Prompt 1
Answer these from the Texas fiction article:
(a) How many reasons has Texas Monthly compiled?
(b) What job did Gabino Iglesias lose two years ago?
(c) How old was Mario's daughter?
Prompt 2
Resume the Texas fiction article after its final sentence and keep writing it.

Source text

-.-.-

There are many reasons to believe we’re in the golden age of Texas fiction. Texas Monthly has compiled the top ten, from the ascendance of the state’s women crime writers to a new commitment to telling all of Texas’s history, even the unseemly parts. Read all ten here.

When Gabino Iglesias was laid off from his job as an Austin schoolteacher two years ago, he was already writing his third novel, The Devil Takes You Home (Little, Brown and Company / Mulholland Books, August 2). But that experience of precarity—all too common in our loser-take-none economy—only intensified the stakes of this very effective horror story. Mario, the book’s protagonist, is an Austin family man who loses his job, and then his four-year-old daughter to leukemia. He finds himself broke and infuriated with a health-care system that couldn’t save his child but is expert at dogging him to make good on tens of thousands of dollars in accumulated medical debt. Desperate for money, he begins a long slide into criminality and an occult world of Mexican cartels, powerful brujas, and disemboweled zombies.

-.-.-

(Records taken from a dataset)

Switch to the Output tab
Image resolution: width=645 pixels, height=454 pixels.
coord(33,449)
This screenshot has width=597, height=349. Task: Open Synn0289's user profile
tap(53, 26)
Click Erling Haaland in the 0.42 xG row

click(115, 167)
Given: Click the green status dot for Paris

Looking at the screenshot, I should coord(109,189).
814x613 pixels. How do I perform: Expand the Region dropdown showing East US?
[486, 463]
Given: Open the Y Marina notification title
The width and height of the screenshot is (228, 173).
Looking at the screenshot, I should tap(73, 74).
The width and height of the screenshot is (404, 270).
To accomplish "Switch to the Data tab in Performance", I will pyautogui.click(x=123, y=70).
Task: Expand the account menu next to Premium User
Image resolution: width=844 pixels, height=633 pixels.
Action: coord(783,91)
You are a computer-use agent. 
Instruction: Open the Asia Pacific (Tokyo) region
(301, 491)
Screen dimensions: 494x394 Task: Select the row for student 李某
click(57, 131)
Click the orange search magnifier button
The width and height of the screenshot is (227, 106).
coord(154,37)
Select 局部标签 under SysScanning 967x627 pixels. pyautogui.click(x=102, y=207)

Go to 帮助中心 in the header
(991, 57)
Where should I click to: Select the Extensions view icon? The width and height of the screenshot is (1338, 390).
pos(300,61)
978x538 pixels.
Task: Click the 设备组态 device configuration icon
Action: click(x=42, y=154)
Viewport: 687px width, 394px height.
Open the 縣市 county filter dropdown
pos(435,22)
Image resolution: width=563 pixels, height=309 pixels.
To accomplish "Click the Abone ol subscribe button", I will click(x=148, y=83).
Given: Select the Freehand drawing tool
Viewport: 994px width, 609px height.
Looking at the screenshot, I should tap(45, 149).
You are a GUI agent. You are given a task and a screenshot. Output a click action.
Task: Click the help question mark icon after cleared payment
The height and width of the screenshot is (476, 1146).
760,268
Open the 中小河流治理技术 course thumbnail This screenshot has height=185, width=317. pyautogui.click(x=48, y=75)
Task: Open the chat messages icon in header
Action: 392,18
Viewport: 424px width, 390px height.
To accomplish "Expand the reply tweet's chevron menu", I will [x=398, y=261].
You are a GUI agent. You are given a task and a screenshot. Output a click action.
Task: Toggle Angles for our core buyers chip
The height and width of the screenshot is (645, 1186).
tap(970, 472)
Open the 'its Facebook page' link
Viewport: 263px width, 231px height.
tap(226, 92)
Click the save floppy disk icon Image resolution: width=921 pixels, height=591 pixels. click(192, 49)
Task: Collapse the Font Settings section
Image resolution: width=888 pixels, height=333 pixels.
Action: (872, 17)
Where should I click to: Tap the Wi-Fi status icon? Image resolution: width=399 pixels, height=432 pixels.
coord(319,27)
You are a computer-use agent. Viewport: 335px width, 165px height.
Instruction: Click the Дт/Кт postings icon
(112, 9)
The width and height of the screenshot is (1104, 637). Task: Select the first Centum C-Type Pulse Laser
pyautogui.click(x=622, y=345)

-.-.-

Task answer 1
(a) Ten
(b) Austin schoolteacher
(c) Four years old

Task answer 2
The book is, frankly, too much, filled with an excess of gory scenes and not enough moments of heightened suspense in between. And Iglesias’s overbaked metaphors and similes (“Guilt had exploded in my chest like the punch of an angry god”) are clunky enough to occasionally break the spell of the story’s gnawing sense of hopelessness. But make no mistake: the conviction that our world is irredeemable is powerfully rendered here. It’s present in an utterly harrowing set piece that takes place in a shotgun shack in San Antonio, in the pitch-perfect plot twist at the end of the book, and, most viscerally of all, in Mario’s rage against the racism that has disfigured his life—an anger that couldn’t feel more of the moment if it
donned a “Brown Lives Matter” T-shirt.